In a statement, they said: “Nautilus International and Carnival UK are able to confirm, following joint discussions held this afternoon, that both parties are committed to engaging in meaningful consultation in finding a way forward following the start of consultation on proposed contractual changes for 919 maritime professionals.

“Carnival UK have reassured Nautilus International of there being no intent to undertake steps towards dismissal and re-engagement and have rescinded the HR1 form submitted to the insolvency service, while providing an update to the relevant Bermudan authorities.

“Both Nautilus International and Carnival UK are working cooperatively towards a negotiated settlement in the interest of all parties.”

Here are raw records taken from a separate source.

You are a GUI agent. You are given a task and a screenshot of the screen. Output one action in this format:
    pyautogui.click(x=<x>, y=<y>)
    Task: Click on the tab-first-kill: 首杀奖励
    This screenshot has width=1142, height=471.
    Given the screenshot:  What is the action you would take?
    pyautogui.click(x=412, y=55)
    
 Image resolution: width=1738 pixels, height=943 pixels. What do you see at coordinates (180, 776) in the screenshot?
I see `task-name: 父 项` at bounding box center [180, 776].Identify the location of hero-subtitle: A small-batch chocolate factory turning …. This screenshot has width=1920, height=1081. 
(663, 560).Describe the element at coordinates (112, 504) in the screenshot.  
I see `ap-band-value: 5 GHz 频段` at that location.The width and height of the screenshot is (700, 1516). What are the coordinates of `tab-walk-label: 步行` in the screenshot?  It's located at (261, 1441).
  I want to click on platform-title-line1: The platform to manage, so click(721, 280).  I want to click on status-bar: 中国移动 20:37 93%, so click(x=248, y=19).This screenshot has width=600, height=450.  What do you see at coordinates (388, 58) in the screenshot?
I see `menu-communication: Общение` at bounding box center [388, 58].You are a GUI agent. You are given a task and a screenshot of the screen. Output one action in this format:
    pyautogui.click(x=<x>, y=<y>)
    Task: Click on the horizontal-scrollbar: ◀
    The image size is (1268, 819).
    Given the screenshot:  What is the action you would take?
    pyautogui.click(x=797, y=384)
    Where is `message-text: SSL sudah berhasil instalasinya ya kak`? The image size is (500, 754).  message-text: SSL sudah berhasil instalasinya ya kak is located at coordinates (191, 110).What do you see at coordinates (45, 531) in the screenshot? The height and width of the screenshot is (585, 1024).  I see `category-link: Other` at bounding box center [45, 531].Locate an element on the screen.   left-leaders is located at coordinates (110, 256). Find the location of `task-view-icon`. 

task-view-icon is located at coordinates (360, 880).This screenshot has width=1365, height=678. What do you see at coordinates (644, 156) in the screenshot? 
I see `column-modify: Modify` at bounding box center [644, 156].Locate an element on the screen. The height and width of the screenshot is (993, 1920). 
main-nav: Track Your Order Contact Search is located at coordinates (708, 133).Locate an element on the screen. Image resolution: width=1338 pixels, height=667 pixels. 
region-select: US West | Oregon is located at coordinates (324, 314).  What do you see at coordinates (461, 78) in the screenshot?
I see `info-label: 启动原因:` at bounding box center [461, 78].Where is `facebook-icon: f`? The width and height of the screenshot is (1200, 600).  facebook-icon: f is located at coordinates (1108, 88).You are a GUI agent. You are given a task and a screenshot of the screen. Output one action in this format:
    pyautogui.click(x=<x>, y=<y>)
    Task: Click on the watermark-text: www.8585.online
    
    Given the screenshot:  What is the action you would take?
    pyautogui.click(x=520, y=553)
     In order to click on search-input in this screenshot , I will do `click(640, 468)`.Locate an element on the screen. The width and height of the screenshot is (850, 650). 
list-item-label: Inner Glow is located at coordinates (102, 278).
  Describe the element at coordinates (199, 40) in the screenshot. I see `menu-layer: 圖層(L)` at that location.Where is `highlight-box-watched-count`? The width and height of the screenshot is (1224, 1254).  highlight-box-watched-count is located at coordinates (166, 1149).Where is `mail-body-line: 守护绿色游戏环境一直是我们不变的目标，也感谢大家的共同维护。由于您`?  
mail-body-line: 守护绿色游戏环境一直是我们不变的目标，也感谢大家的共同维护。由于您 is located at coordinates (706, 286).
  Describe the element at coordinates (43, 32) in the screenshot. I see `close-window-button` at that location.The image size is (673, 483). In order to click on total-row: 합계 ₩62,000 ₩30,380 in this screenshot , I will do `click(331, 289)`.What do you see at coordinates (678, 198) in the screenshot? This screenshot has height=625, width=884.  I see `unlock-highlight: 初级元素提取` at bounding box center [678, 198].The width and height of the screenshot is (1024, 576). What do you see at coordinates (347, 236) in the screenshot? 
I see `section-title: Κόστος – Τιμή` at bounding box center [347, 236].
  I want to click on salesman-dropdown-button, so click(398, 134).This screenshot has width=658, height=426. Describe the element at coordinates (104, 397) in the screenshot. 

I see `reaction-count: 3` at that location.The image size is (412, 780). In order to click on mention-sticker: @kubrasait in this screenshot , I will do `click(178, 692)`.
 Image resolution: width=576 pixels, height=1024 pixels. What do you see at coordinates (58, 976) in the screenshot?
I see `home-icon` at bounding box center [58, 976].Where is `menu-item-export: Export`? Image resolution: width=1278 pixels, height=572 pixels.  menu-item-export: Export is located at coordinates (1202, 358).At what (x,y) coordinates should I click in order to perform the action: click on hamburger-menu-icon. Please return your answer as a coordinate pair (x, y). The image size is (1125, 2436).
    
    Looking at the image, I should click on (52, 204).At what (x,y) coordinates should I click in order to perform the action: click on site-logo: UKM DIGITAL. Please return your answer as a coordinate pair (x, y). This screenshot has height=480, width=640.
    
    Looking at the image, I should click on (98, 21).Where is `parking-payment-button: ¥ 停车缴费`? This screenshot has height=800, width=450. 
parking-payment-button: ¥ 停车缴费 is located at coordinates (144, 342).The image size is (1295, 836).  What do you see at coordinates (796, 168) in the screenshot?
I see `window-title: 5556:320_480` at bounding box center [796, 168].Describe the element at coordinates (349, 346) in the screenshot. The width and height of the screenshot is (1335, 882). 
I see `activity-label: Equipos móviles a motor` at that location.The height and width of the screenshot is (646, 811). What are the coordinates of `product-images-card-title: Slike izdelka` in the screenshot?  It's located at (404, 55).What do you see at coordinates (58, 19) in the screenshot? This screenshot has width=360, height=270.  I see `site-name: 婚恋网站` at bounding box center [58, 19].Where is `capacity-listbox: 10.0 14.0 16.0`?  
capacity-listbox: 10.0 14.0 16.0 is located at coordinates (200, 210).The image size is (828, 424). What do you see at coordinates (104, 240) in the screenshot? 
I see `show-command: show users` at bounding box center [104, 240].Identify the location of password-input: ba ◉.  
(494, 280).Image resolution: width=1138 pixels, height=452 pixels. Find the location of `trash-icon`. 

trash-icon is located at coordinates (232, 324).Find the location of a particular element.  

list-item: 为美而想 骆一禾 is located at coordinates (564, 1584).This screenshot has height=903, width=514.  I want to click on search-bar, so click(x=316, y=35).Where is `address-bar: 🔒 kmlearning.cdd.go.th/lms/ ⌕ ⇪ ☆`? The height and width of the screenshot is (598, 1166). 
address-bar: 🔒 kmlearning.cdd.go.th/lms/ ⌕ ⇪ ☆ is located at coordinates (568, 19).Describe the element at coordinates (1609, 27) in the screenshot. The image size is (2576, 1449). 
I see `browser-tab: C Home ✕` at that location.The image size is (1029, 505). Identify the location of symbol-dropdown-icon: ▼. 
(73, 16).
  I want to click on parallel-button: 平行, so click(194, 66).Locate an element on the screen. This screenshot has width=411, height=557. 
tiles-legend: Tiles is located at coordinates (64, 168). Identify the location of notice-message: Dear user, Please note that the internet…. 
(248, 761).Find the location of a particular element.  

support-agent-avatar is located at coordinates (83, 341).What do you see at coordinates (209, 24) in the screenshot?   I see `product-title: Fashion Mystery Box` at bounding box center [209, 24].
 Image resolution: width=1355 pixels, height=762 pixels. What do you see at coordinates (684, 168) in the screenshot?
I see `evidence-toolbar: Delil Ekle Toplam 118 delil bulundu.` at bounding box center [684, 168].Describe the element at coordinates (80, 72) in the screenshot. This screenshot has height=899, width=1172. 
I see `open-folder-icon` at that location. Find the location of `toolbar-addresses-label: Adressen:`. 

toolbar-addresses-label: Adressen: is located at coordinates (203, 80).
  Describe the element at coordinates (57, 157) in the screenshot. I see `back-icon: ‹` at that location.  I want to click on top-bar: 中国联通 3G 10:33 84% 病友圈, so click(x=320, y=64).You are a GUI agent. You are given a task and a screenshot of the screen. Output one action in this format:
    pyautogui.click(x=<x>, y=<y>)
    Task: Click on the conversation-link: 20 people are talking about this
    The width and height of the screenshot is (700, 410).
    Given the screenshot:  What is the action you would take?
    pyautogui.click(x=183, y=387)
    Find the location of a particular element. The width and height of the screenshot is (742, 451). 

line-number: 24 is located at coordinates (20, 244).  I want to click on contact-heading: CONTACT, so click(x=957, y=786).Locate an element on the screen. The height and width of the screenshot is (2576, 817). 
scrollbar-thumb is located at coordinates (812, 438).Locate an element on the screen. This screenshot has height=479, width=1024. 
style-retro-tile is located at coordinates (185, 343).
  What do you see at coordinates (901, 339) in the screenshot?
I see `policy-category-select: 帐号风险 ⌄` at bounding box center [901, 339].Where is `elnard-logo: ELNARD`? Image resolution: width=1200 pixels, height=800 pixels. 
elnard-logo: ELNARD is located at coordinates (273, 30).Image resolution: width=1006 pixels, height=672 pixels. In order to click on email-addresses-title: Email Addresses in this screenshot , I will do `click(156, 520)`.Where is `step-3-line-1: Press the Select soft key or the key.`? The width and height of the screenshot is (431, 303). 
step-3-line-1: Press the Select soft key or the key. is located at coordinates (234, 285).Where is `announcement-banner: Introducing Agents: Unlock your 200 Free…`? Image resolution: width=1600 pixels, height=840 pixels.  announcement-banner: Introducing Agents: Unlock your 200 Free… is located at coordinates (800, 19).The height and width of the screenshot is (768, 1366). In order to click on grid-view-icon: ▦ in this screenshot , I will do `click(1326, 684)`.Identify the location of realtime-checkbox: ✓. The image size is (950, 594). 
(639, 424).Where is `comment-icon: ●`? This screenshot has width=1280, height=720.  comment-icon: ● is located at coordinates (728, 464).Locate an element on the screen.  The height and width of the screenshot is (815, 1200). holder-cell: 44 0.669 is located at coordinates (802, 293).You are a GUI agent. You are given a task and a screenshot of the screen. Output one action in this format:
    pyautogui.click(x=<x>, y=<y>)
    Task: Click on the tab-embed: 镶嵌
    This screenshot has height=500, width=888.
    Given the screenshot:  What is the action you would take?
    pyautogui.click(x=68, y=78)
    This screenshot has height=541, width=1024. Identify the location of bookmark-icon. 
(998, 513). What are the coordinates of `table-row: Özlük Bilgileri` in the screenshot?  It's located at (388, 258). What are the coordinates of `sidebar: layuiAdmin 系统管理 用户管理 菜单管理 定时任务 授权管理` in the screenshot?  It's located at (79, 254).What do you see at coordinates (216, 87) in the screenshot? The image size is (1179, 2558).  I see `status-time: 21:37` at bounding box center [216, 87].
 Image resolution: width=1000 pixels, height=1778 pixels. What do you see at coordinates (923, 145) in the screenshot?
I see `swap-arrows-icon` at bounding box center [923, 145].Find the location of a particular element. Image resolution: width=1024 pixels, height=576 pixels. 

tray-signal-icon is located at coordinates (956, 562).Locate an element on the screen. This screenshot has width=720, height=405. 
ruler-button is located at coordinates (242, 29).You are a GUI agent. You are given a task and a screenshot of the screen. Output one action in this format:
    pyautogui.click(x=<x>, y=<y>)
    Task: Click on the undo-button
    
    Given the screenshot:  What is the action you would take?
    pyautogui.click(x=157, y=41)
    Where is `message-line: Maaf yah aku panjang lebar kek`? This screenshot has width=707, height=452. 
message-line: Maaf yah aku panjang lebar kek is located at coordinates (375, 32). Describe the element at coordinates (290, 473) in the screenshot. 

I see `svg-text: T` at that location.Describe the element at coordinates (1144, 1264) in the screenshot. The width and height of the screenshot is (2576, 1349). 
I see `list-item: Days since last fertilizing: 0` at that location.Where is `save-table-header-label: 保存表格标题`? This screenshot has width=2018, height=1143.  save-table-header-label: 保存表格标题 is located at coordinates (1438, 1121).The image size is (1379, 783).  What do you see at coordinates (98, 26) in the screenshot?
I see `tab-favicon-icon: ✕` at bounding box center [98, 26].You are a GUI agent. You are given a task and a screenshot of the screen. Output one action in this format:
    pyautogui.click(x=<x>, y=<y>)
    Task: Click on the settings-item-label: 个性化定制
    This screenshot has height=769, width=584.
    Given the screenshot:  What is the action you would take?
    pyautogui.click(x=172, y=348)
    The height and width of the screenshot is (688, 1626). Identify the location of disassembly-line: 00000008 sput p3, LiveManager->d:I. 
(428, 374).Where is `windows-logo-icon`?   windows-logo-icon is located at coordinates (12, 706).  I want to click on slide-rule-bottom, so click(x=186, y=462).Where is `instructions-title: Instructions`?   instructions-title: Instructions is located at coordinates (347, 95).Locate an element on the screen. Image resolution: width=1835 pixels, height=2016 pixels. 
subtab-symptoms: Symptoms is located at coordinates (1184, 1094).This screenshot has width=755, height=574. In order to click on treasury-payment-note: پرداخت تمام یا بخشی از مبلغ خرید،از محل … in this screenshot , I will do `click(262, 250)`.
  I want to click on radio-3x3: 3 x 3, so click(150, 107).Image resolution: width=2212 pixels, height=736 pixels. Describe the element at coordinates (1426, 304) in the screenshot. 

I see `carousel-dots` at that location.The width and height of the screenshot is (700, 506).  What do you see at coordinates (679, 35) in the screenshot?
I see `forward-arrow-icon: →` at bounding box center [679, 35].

Carnival UK explained the HR1 form had been submitted as a legal obligation in “an annual pay review process with our maritime officers onboard our ships which will ensure alignment. This will empower our staff, deliver the right teams across our fleet and attract and retain talent to work on our ships.”

Commenting on the latest developments, Nautilus executive officer Martyn Gray said: "This is a welcome move from Carnival UK and a positive indication of their commitment to engage in a meaningful consultation with us over changes to members’ terms and conditions. We thank them for their commitment to not dismiss and re-engage and look forward to working with them to come to a negotiated settlement in the interests of all parties.

"However, fire and rehire – or dismissal and re-engagement – should never be an option for any employer to force changes to terms and conditions and the UK government should commit to outlawing this. A statutory code of practice is not enough."